Işığın cam veya hava gibi saydam (transparent) malzemelerde ilerleme hızı “c”den daha küçüktür… Benzer şekilde, radyo dalgalarının elektrik kabloları içinde ilerleme hızı da “c”den küçüktür… Işığın bir madde içindeki ilerleme hızı “v”nin “c”ye oranına o malzemenin “kırılma indeksi/kırılma indisi” (refractive index) (n = c / v) adı verilmiştir… Bir örnek olarak, görünür ışık için camın kırılma indisi 1.5 civarındadır… Yani, ışığın cam içinde yayılma hızı (300 000/1.5) 200 000 kilometre kadardır… Benzer şekilde, ışığın hava içinde yayılma hızı “c”den saniyede 90 kilometre kadar küçüktür…
Birçok pratik amaç için ışık ve diğer elektromanyetik dalgaların anında yayımlandığı gözlenir… Ancak, çok uzun mesafeler sözkonusu olduğunda veya çok hassas deneylerde ışığın sonlu hızının etkileri (televizyonda konuşan kişinin ağız hareketlerinin duyulan sesle uyuşmadığı durumlar) kolayca gözlenir… Dünyadan uzaktaki uzay araçlarıyla iletişimde mesajların Dünyaya veya uzay aracına ulaşması dakika mertebesinden saatler mertebesine kadar zaman alabilmektedir… Yıldızların görünür ışıkları onları yıllar öncesinde terketmiştir.

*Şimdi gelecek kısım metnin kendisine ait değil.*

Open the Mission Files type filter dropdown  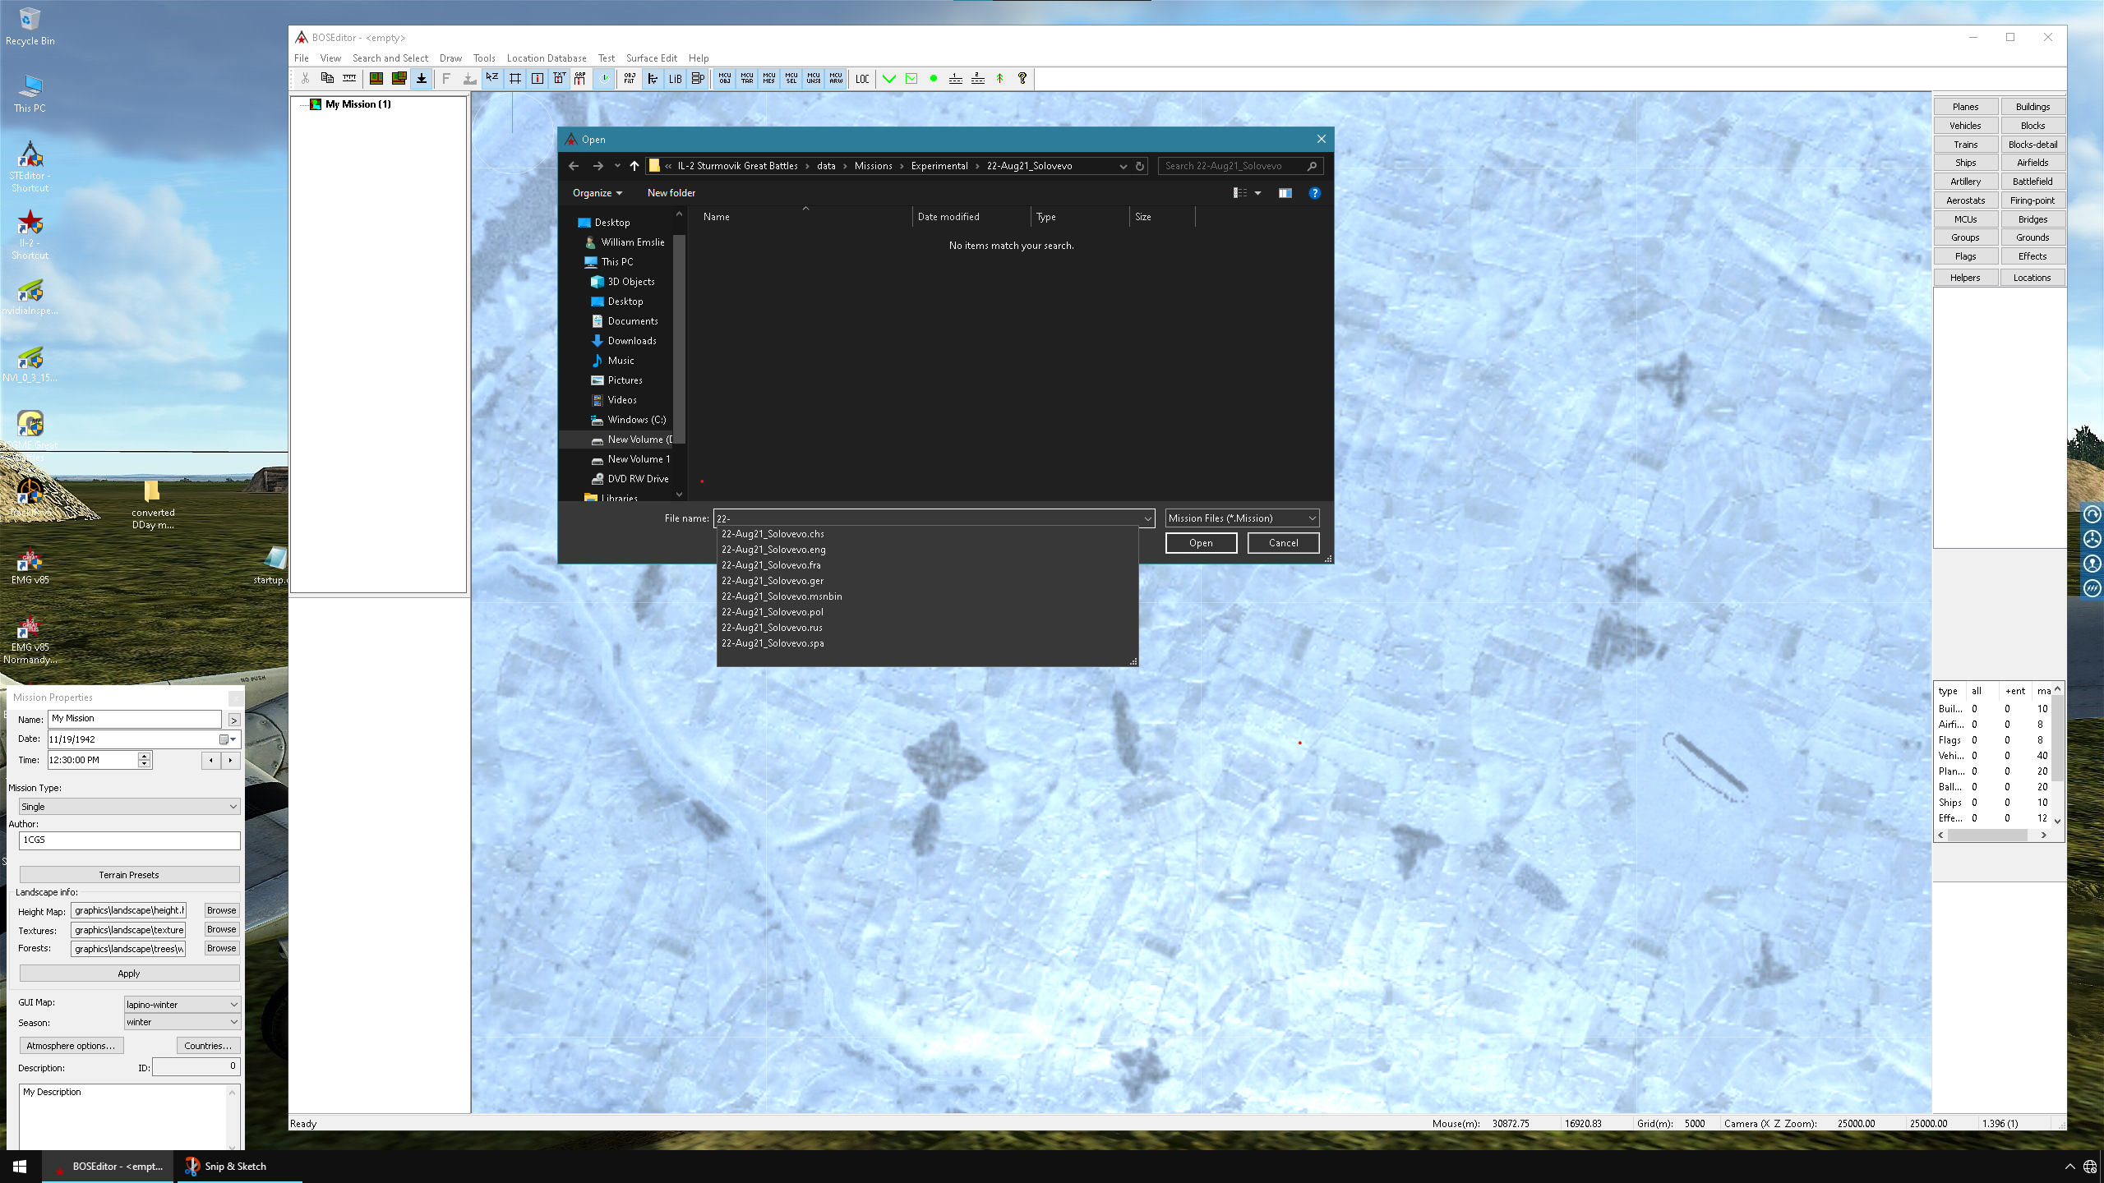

Evrenin derinliklerindeki cisimlere bakıldığında, bir anlamda, evrenin tarihinde de geriye bakılmış olur…
Işığın sonlu hızı bilgisayarların teorik maksimum hızını da sınırlar… Işık hızı, giden-yansıyan ışık anları ölçülerek, Ayın Dünyaya uzaklığı gibi, uzak mesafelerin hassas bir şekilde ölçülmesinde de kullanılır…

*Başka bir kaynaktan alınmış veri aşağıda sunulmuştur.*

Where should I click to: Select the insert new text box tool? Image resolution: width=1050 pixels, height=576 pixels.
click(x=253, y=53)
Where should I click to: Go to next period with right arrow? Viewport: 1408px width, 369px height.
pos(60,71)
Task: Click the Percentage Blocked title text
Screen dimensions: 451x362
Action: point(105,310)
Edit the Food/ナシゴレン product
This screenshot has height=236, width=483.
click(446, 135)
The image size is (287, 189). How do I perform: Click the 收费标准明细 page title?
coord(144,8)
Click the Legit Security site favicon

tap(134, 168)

Işık hızının sonlu olduğunu (sonsuz büyüklükte olmadığını) ilk defa, 1676’da, astronom Ole Romer, Jüpiterin uydusu Io’nun görünür hareketini inceleyerek gösterdi…! 1865’te, James Clerk Maxwell, “elektromanyetizm” teorisinde, ışığın bir elektromanyetik dalga olduğunu ve bu sebeple, “c” ışık hızıyla hereket edebildiğini ileri sürdü… 1905’te, Albert Einstein, ışığın hızının herhangi bir ölçüm referansına (inertial frame) göre sabit olduğunu, bu hız değerinin ışık kaynağının hareketinden bağımsız olduğunu ileri sürdü… Einstein, bu önermenin olası sonuçlarını “özel görecelik kuramı” içinde inceleyerek, “c”nin “elektromanyetizm”le önemli bir ilişkisinin mevcut olduğunu gösterdi…!

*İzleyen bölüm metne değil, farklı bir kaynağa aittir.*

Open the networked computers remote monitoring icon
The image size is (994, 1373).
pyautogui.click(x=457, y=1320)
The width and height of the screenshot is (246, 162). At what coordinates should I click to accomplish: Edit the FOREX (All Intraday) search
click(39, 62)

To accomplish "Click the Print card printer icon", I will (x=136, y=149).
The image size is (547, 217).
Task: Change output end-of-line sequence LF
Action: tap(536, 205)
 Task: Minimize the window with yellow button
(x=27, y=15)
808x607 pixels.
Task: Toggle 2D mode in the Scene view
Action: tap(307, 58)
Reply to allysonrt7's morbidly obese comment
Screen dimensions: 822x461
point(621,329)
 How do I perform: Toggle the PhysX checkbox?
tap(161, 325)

Artan hassaslıkta ve asırlarca süren ölçümlerden sonra, 1975’te, ışık hızı (milyarda dört hata payıyla) 299792458 metre/saniye olarak belirlendi… Işık hızının “c” harfiyle belirtilmesi Latincedeki “celeritas” (hız, sürat, çabukluk) sözcüğünden gelmektedir…!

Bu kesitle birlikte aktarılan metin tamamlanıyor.